Item coordinate data
====================
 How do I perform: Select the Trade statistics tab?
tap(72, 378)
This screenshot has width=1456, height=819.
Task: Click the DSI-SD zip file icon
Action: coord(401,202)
====================
__What needs to be done__: Write out the listing above word for word, changing nothing.

__Exercise result__:
 How do I perform: Select the Trade statistics tab?
tap(72, 378)
This screenshot has width=1456, height=819.
Task: Click the DSI-SD zip file icon
Action: coord(401,202)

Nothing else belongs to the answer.